Requirements –
1) Quote the aquarium thread from "## Shaggy (Apr" up to and including "have in there?", word for word.
2) In the aquarium thread, about how much does Osiris say has been spent so far on the 10g tank?

Excerpted text –

++++++++

# Some tank shots for ya'll



## Osiris (Jan 18, 2005)

Took some pics, tank isn't back to normal yet after that light went out on me, haven't had a chance to move everything back to place, but some shots i caught for ya'll today:

































































Enjoy! Comments and critism welcome!


----------



## WGPaintball075 (May 3, 2005)

Awesome tank how muhc do u think u spent on that altogether?


----------



## Osiris (Jan 18, 2005)

close to $500 so far on the 10g tank...


----------



## Shaggy (Apr 29, 2005)

Hook me up Mala. What equipment are you using for that tank, what did each cost, what type of live rock do you have in there? 

Give it to me.. 

Great looking tank btw!


----------



## WGPaintball075 (May 3, 2005)

Holy Crap! 500$ for the 10 gallon so far most of thats for the coral right?


----------



## wrasser (Apr 5, 2005)

Nice pics, Hope everything works out great for you. The first pic with the star fish looks great. Just looking at the pic it looks like the starfish is stalking the fish


----------



## Osiris (Jan 18, 2005)

lol $100 for corals and anemone and fish give or take....

++++++++

Extracted data –
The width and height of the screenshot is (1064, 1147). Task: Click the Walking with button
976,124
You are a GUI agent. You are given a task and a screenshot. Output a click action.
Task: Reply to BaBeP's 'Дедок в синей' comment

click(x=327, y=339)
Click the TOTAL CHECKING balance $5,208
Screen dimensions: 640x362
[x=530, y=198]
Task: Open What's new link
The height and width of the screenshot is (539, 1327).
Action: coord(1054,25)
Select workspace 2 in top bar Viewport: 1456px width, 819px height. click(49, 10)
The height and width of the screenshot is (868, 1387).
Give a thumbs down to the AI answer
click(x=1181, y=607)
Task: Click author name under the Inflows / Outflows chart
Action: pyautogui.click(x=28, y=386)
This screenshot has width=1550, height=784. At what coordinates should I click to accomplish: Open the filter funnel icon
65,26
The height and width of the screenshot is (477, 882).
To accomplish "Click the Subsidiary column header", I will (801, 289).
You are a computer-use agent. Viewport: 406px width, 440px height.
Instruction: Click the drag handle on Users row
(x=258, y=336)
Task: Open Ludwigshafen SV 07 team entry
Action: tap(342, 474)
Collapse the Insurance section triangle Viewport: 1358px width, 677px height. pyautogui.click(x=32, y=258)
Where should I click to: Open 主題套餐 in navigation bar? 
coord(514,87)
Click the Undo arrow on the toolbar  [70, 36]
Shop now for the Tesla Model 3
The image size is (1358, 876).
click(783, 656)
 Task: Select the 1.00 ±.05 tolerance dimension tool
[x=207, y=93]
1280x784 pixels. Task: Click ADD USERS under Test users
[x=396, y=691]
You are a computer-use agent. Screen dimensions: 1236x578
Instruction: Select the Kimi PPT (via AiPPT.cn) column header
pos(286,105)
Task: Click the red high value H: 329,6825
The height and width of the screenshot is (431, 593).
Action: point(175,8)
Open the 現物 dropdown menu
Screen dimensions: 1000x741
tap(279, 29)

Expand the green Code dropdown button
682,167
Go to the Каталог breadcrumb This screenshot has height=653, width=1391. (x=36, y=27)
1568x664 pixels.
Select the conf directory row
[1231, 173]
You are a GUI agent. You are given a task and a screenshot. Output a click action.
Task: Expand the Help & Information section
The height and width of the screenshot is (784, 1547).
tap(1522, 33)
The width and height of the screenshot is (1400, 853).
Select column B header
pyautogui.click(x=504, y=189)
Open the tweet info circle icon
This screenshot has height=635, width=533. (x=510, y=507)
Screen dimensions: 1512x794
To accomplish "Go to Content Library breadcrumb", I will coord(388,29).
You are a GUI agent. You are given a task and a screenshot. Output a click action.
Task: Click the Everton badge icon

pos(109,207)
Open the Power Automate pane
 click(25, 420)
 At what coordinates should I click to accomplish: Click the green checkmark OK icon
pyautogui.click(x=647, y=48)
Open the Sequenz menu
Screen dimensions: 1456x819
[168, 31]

++++++++

Solutions to the exercise –
1)
## Shaggy (Apr 29, 2005)

Hook me up Mala. What equipment are you using for that tank, what did each cost, what type of live rock do you have in there?

2) Close to $500.